***** Texte à lire
En 1995, le philosophe américain Ned Block opérait une distinction entre 2 aspects de la conscience, la conscience d’accès et la conscience phénoménale, qui allait profondément imprégner la recherche sur la conscience. La conscience d’accès se caractérise par ses effets fonctionnels associés: elle permettrait l’expression des processus exécutifs qui, tels le raisonnement, l’inhibition, la planification, sous-tendent nos actes. Pour sa part, la conscience phénoménale serait focalisée sur nos sensations, notre ressenti, l’«effet que cela nous fait» selon les termes du philosophe Thomas Nagel, de l’Université de New York. Sur la base de la scission proposée par Ned Block, les fonctions de la conscience peuvent être totalement dissociées de ses aspects phénoménaux. Prenant le plus souvent le parti de cette assertion, les recherches sur les soubassements neuronaux de la conscience éludèrent largement un pan de la réalité: les expériences conscientes ne peuvent exister indépendamment du sujet qui les vit.
**********
**Travail à faire**.
- 1) D'après le texte sur la conscience, en quelle année Ned Block a-t-il distingué deux aspects de la conscience ?
- 2) Reprenez les lignes de données, de la première jusqu'à celle qui contient « Action: (x=422, y=295) » incluse, et remplacez-y « Screen dimensions » par « Screen size ».
***** Lignes de données
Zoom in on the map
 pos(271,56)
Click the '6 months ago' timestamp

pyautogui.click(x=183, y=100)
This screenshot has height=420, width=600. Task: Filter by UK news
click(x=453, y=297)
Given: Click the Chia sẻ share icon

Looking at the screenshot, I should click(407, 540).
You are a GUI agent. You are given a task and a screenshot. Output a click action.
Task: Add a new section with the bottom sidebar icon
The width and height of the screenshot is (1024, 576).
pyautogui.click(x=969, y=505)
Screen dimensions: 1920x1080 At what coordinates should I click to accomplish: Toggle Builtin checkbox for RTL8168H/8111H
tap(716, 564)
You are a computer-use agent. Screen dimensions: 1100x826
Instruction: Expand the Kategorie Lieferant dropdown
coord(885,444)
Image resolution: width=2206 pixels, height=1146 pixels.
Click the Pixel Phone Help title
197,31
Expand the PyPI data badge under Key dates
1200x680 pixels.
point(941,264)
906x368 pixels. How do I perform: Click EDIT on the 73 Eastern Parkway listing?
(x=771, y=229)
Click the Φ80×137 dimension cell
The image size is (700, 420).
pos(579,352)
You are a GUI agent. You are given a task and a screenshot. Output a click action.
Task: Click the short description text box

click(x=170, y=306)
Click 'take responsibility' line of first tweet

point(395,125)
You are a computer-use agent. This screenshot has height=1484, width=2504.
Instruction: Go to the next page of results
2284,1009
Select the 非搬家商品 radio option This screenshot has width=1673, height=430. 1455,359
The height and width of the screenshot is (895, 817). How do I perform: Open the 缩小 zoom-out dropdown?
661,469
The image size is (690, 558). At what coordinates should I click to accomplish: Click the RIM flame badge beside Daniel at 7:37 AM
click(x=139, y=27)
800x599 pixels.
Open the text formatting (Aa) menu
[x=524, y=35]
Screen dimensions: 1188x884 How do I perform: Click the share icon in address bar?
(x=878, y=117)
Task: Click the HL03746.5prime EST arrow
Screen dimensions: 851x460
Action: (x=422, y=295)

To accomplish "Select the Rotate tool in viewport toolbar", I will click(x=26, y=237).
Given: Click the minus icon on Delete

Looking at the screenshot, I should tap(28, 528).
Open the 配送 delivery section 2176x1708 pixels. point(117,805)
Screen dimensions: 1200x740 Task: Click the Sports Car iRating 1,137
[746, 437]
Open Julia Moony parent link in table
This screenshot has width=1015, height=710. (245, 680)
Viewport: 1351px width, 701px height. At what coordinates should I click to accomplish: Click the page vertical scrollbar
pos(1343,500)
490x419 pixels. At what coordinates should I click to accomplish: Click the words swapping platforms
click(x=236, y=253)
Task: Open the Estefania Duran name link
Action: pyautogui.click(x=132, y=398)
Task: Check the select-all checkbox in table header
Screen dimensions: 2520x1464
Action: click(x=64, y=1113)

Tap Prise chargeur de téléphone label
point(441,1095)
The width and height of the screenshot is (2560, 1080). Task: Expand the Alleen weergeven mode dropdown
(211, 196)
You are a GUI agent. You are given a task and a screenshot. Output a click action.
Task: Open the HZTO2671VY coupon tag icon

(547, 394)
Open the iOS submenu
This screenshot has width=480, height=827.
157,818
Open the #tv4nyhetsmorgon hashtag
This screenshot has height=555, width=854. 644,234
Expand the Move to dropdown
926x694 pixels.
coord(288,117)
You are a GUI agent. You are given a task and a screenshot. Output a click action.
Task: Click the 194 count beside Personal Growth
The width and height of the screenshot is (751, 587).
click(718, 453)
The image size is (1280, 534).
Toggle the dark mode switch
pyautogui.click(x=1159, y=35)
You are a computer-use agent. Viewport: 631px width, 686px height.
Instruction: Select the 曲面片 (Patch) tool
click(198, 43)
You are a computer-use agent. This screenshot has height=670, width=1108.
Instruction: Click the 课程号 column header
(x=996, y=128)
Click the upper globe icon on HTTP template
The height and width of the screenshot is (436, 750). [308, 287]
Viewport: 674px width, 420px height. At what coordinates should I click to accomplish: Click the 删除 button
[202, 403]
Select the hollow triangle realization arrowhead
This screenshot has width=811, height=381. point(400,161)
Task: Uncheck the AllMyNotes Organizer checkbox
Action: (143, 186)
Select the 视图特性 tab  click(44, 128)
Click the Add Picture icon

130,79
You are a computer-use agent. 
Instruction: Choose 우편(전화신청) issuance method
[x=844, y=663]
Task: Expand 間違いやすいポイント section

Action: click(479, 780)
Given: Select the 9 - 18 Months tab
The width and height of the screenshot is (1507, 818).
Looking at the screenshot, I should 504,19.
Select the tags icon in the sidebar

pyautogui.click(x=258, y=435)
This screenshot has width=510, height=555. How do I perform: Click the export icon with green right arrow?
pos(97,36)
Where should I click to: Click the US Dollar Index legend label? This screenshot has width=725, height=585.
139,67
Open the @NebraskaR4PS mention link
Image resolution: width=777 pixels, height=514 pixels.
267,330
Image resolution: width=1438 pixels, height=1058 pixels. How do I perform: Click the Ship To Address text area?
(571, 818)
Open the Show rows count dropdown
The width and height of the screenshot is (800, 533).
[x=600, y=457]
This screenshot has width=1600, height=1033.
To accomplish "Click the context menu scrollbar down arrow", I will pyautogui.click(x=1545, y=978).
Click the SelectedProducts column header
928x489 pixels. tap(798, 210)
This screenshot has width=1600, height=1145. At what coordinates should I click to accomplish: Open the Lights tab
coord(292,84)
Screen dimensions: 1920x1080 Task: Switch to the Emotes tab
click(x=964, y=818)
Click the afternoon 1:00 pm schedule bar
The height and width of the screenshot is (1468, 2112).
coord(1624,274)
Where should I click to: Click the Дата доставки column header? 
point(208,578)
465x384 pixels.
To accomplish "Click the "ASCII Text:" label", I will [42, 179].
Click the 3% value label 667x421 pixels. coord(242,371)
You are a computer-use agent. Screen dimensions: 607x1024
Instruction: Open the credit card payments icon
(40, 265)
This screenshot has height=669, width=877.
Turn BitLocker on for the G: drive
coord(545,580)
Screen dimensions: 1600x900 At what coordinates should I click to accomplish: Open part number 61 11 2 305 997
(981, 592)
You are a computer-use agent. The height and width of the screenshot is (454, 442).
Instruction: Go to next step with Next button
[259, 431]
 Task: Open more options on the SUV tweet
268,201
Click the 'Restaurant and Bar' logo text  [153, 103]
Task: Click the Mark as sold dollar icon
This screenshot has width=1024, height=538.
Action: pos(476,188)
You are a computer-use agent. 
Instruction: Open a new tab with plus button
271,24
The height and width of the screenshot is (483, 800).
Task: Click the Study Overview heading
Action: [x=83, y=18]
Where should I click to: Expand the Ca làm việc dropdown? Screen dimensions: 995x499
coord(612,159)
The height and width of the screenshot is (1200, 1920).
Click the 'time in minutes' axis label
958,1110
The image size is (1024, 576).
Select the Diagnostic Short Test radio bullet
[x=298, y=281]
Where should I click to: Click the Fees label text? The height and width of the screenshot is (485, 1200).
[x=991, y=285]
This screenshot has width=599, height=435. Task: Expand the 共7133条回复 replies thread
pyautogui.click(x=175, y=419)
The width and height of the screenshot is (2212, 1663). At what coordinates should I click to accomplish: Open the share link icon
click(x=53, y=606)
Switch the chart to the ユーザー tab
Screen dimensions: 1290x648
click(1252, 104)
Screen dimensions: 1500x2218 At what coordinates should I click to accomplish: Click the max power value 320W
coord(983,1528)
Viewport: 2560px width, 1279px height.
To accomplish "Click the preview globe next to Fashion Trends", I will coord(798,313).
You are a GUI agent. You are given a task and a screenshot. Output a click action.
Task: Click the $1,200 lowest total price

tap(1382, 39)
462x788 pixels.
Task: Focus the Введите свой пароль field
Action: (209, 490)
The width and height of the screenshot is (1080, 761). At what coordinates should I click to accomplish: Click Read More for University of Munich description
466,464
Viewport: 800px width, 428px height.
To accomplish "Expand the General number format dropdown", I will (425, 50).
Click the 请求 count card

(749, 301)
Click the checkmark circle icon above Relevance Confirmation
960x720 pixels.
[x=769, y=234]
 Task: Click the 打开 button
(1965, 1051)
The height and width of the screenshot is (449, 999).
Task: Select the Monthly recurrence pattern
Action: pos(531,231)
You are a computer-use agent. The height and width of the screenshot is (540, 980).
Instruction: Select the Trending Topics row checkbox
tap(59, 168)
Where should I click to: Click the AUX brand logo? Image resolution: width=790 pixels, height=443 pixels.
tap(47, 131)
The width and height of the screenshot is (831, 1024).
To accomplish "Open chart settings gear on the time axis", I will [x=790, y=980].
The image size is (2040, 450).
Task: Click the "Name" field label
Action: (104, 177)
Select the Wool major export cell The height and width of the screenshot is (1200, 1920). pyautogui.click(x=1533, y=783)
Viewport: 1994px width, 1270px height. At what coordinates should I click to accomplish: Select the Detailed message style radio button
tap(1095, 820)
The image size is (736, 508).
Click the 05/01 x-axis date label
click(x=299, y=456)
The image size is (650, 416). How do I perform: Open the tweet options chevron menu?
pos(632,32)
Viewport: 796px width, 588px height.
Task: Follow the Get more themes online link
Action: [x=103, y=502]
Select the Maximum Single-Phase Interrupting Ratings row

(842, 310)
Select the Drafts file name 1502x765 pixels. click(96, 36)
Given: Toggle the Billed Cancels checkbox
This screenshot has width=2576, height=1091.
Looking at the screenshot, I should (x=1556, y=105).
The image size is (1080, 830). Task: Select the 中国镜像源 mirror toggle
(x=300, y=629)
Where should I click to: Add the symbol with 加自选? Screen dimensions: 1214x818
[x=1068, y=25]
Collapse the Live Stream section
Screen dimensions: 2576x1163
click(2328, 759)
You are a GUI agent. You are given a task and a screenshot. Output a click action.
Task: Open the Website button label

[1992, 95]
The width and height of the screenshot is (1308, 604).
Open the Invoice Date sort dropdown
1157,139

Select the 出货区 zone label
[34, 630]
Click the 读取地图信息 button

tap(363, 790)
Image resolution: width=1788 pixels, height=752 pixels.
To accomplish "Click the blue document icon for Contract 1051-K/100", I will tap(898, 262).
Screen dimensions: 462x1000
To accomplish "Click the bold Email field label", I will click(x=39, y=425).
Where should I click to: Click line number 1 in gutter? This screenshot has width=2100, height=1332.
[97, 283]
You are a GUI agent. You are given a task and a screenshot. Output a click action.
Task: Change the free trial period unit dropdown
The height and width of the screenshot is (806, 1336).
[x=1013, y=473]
**********
**Corrigés complets**.
- 1) En 1995.

- 2)
Zoom in on the map
 pos(271,56)
Click the '6 months ago' timestamp

pyautogui.click(x=183, y=100)
This screenshot has height=420, width=600. Task: Filter by UK news
click(x=453, y=297)
Given: Click the Chia sẻ share icon

Looking at the screenshot, I should click(407, 540).
You are a GUI agent. You are given a task and a screenshot. Output a click action.
Task: Add a new section with the bottom sidebar icon
The width and height of the screenshot is (1024, 576).
pyautogui.click(x=969, y=505)
Screen size: 1920x1080 At what coordinates should I click to accomplish: Toggle Builtin checkbox for RTL8168H/8111H
tap(716, 564)
You are a computer-use agent. Screen size: 1100x826
Instruction: Expand the Kategorie Lieferant dropdown
coord(885,444)
Image resolution: width=2206 pixels, height=1146 pixels.
Click the Pixel Phone Help title
197,31
Expand the PyPI data badge under Key dates
1200x680 pixels.
point(941,264)
906x368 pixels. How do I perform: Click EDIT on the 73 Eastern Parkway listing?
(x=771, y=229)
Click the Φ80×137 dimension cell
The image size is (700, 420).
pos(579,352)
You are a GUI agent. You are given a task and a screenshot. Output a click action.
Task: Click the short description text box

click(x=170, y=306)
Click 'take responsibility' line of first tweet

point(395,125)
You are a computer-use agent. This screenshot has height=1484, width=2504.
Instruction: Go to the next page of results
2284,1009
Select the 非搬家商品 radio option This screenshot has width=1673, height=430. 1455,359
The height and width of the screenshot is (895, 817). How do I perform: Open the 缩小 zoom-out dropdown?
661,469
The image size is (690, 558). At what coordinates should I click to accomplish: Click the RIM flame badge beside Daniel at 7:37 AM
click(x=139, y=27)
800x599 pixels.
Open the text formatting (Aa) menu
[x=524, y=35]
Screen size: 1188x884 How do I perform: Click the share icon in address bar?
(x=878, y=117)
Task: Click the HL03746.5prime EST arrow
Screen size: 851x460
Action: (x=422, y=295)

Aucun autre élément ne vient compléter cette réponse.